Work to be completed: As the output, give exactly the lines that run from the one with "Viewport: 620px width, 887px" through the end of the records below, and omit pictures.
»»
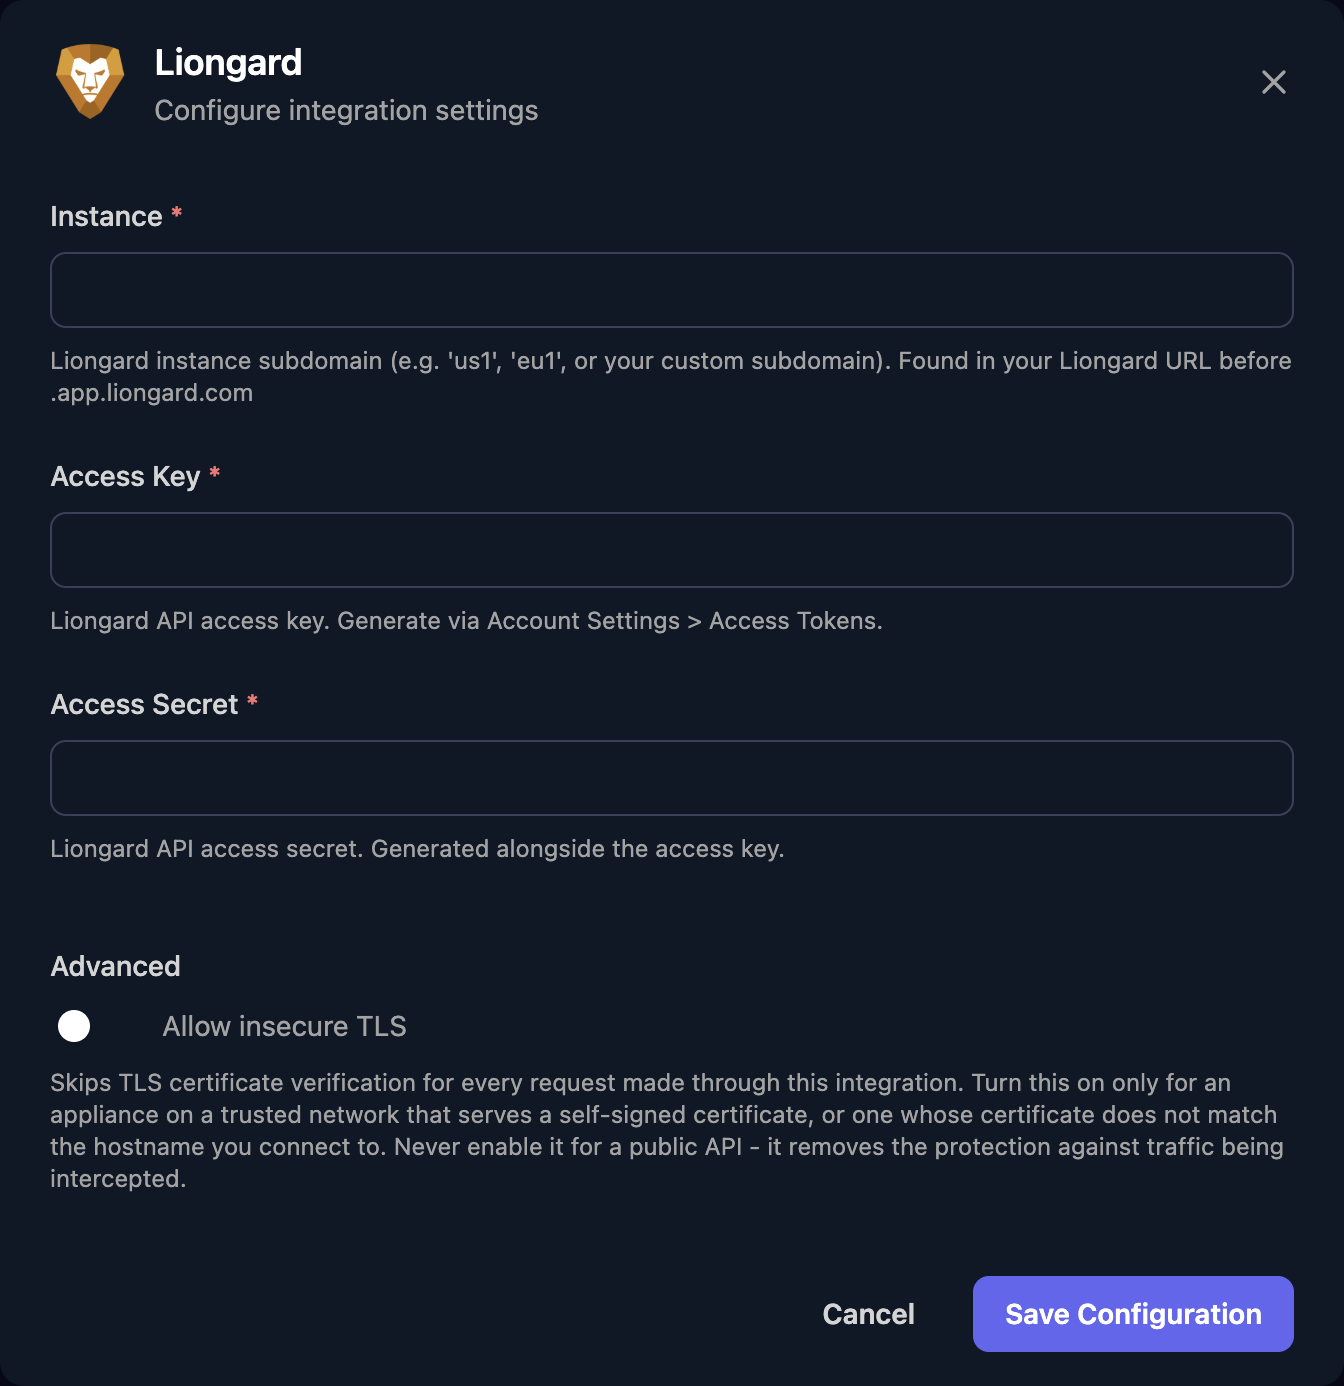Close the Liongard configuration dialog
Screen dimensions: 1344x1386
point(1273,82)
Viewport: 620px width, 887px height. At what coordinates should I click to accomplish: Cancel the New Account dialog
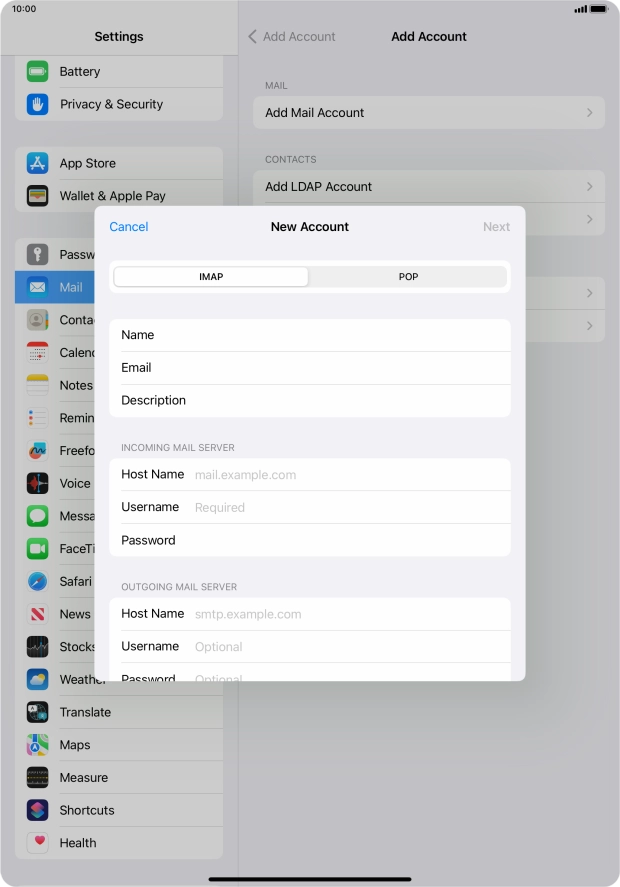click(x=129, y=227)
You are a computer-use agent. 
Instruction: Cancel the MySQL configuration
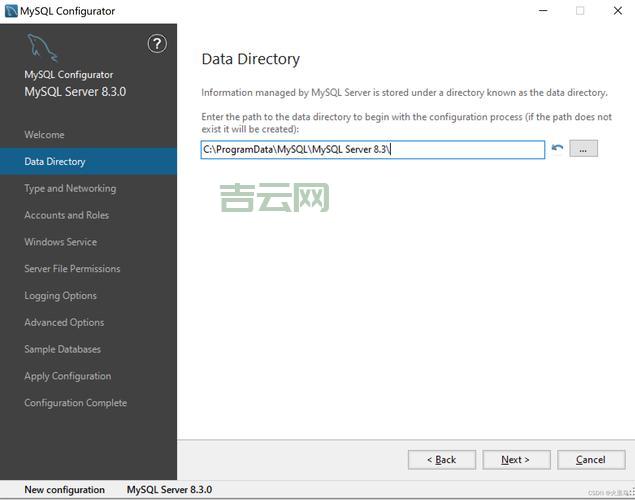tap(590, 459)
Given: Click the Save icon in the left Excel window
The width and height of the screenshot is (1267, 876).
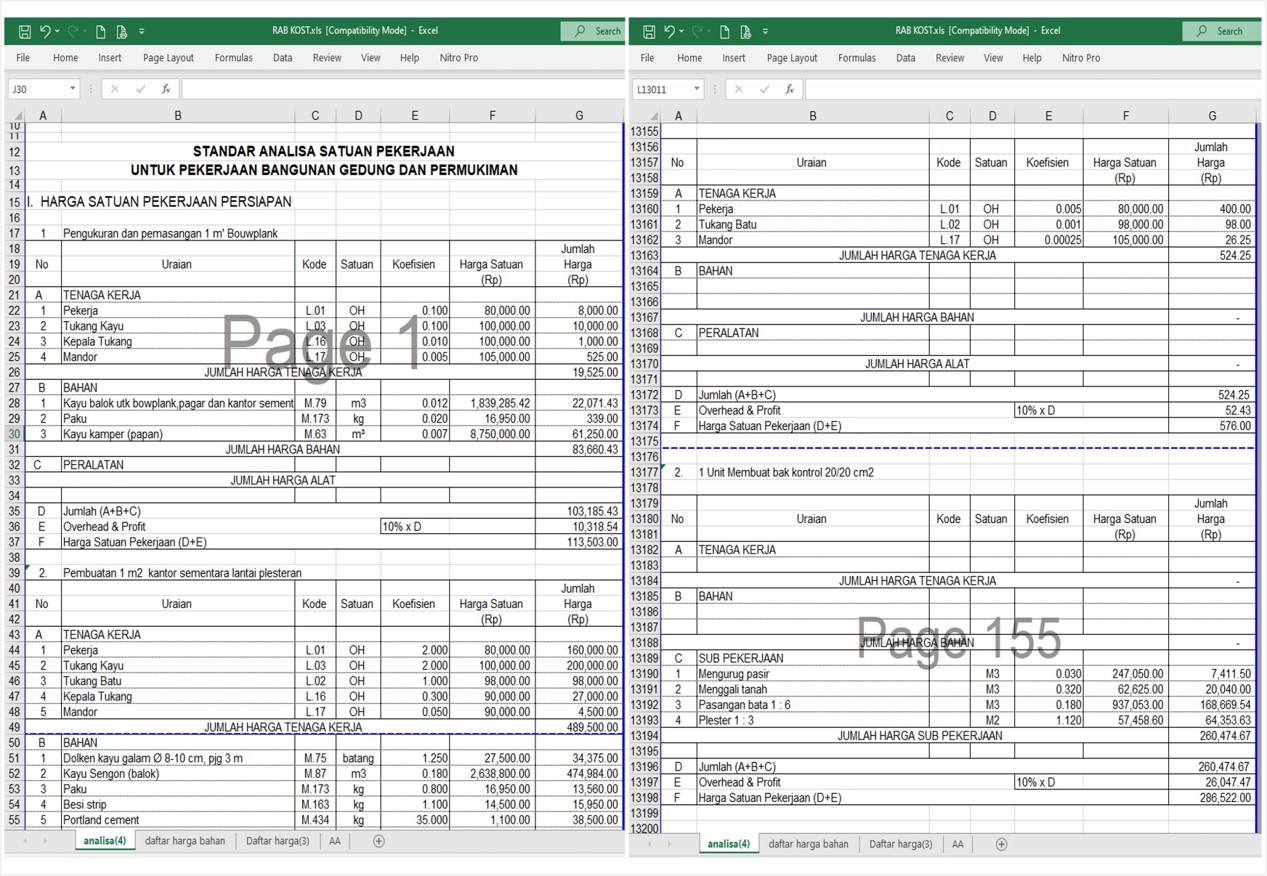Looking at the screenshot, I should click(25, 32).
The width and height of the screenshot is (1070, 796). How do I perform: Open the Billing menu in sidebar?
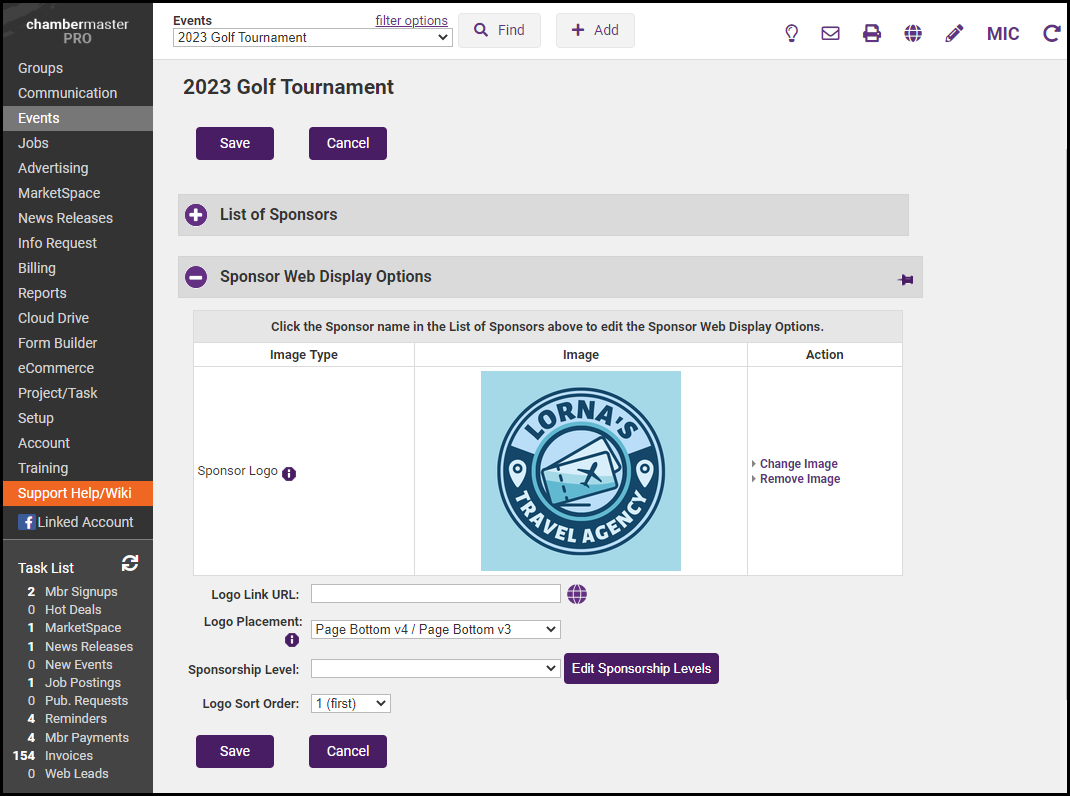(x=37, y=268)
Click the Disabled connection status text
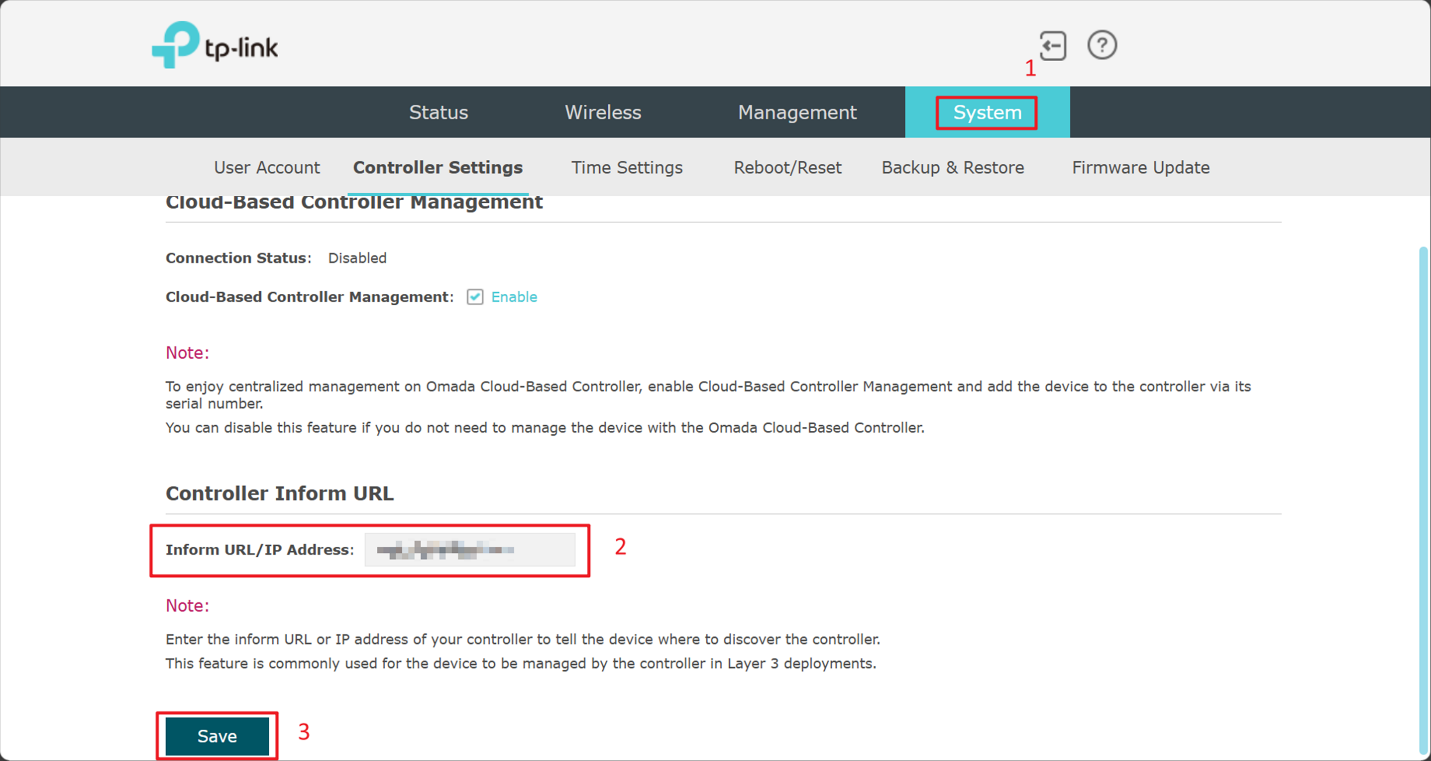The height and width of the screenshot is (761, 1431). click(x=357, y=258)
««
Exercise response:
Viewport: 620px width, 887px height. At what coordinates should I click to accomplish: Cancel the New Account dialog
click(x=129, y=227)
You are a computer-use agent. 
Instruction: Cancel the MySQL configuration
tap(590, 459)
Given: Click the Save icon in the left Excel window
The width and height of the screenshot is (1267, 876).
Looking at the screenshot, I should click(25, 32).
The width and height of the screenshot is (1070, 796). How do I perform: Open the Billing menu in sidebar?
(x=37, y=268)
Click the Disabled connection status text
The height and width of the screenshot is (761, 1431). click(x=357, y=258)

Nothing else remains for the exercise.